Biden’s national security adviser, Jake Sullivan, conceded that NATO would not be ‘‘fighting wars in the Pacific’’ but instead stressed the ‘‘interconnection’’ of Washington’s European and Asian alliances.
That’s much less excitable than some of the commentary emerging from Canberra. Sure, European partners can help leverage economic, technological and financial power against China, but that’s a long way from substantive integration of military endeavours in Asia. Nevertheless, the appeal of the term is self-evident. America, and now Europe – according to the zeitgeist – have Australia’s back.
This is taken as the culmination of Australia’s attempt, first begun under Scott Morrison, to globalise its China policy. Some even believe that Australia’s political community of interest in Asia is now in harmony with its historical community of culture in Europe.
But in a country chronically forgetful of its history, such a view is risible. Long scratched from the strategic consciousness, it seems, are the nightmares haunting Australia’s psychology from the early 20th century, if not earlier. Namely, the fear that in the event of a simultaneous war in Europe and the Pacific Australia’s interests can be expendable in the plans of its great power friends and allies.
Any analyst talking the ‘‘single theatre’’ thesis need only be reminded of a place and a date: Singapore, February 1942.
While in Europe, Prime Minister Anthony Albanese also gave expression to a version of the new zeitgeist. He wanted Beijing to ensure it had learnt the lessons of Russian aggression. Presumably Albanese buys the line that the West must defeat Putin in Ukraine so that it stands as a warning to Xi. But it is not clear what the implications are for China’s ambitions on Taiwan if Russia seizes the Donbas.
Albanese demonstrated that in some respects he remains a prisoner of his predecessor’s national security policies. But Labor is also in the process, of ‘‘stabilising’’ the relationship with Beijing. And since taking office the government has stopped shouting at China. But amid the glamour of Europe, Albanese revealed once more that Canberra’s security agencies still control how Australia projects itself to the wider world.
On Ukraine, Albanese went even further.
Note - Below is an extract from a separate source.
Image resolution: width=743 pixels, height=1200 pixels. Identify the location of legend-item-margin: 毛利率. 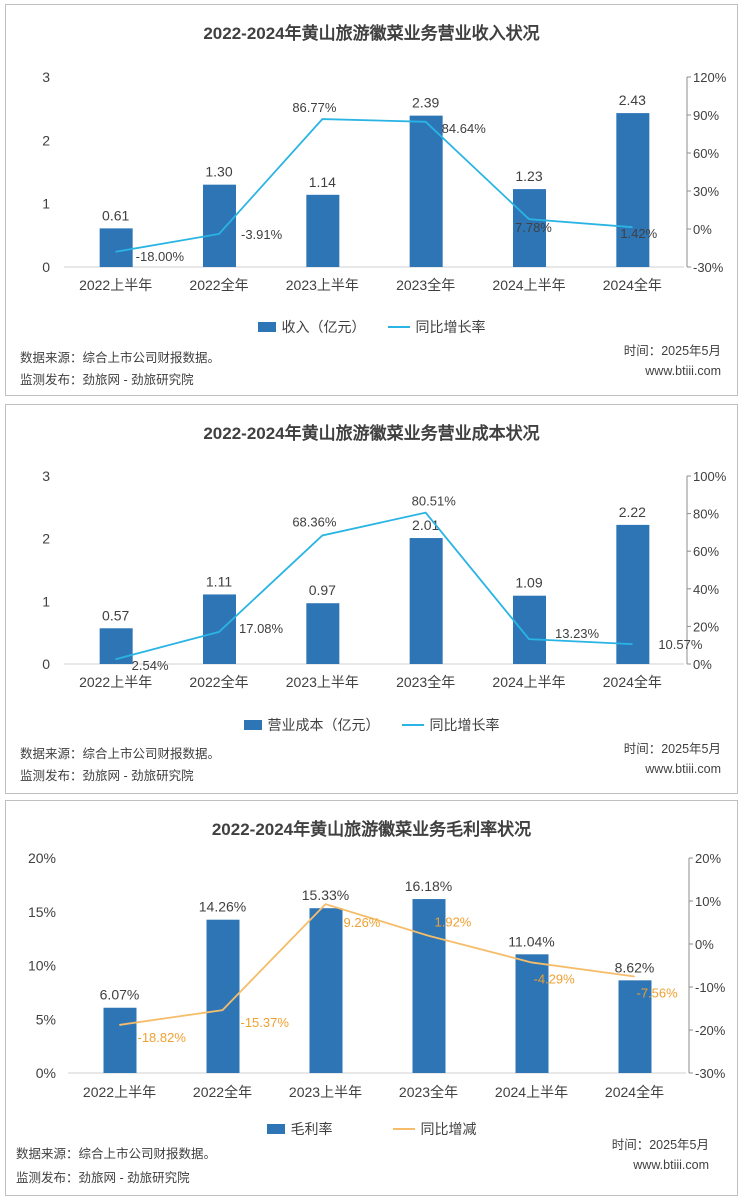
(300, 1129).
Australia stands ready, he proclaimed, to support Kyiv ‘‘for as long it takes for Ukraine to emerge victorious’’. But he must surely know the inevitability of being asked that if this kind of open-ended commitment is good enough for Ukraine, it must ultimately apply to Taiwan. He must surely see, too, the damage the war is doing to western economies – in fuel and food price increases, high inflation, energy crises and likely recessions. All of this appears lost in communique scribbles about supply chains.
But there is also a naivety here about great power politics, which ignores the point that Moscow, if facing defeat, may well turn to nuclear weapons. This appears to be completely forgotten by most urging the rearming of Ukraine.
This is still a fledgling Australian government. The foreign minister’s recent speech in Singapore shows where its primary focus will likely remain, and that is in south-east Asia, where Penny Wong continues to emphasise that Australia remains on ‘‘the right side of history’’ in the region.